◆ Dataset excerpts ◆
◆ ◆ ◆ ◆ ◆
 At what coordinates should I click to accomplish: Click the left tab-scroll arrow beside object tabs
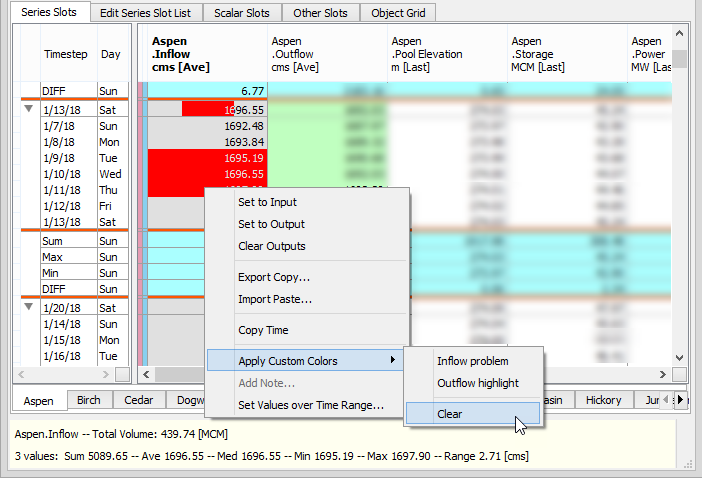[666, 400]
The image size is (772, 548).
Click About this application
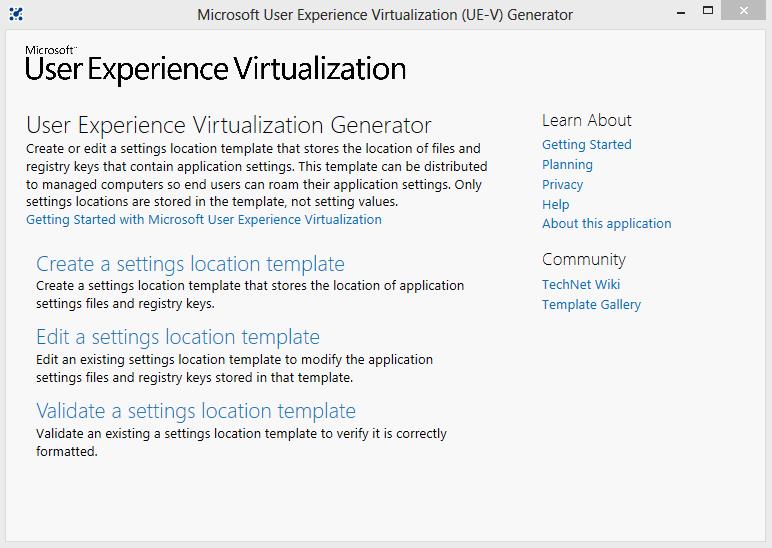(607, 224)
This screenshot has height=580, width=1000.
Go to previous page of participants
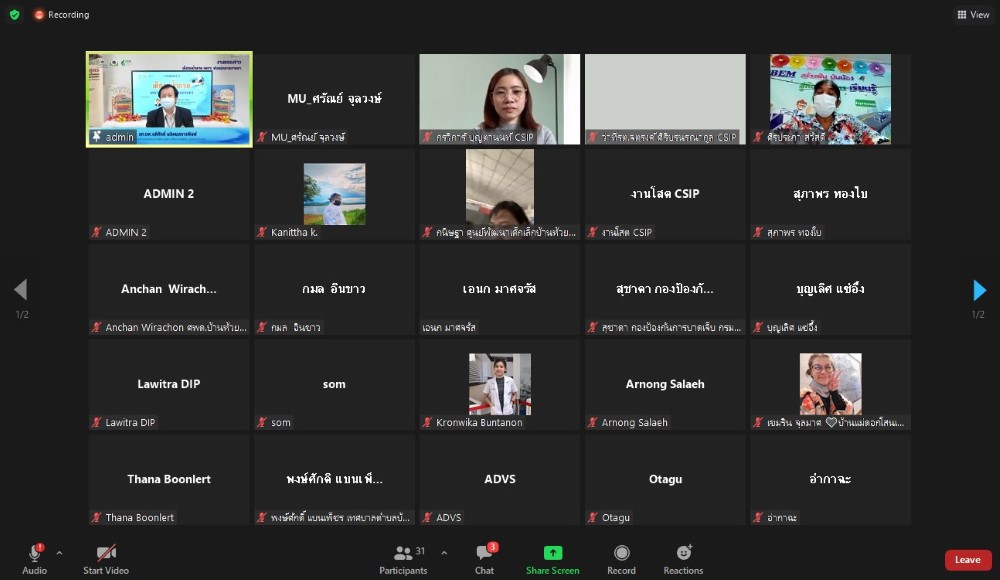tap(20, 290)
◆ ◆ ◆ ◆ ◆
◆ Required work ◆
Omit the pictures and set down the records exactly.

◆ Response to the task ◆
 At what coordinates should I click to accomplish: Click the left tab-scroll arrow beside object tabs
[666, 400]
The image size is (772, 548).
Click About this application
(607, 224)
This screenshot has height=580, width=1000.
Go to previous page of participants
tap(20, 290)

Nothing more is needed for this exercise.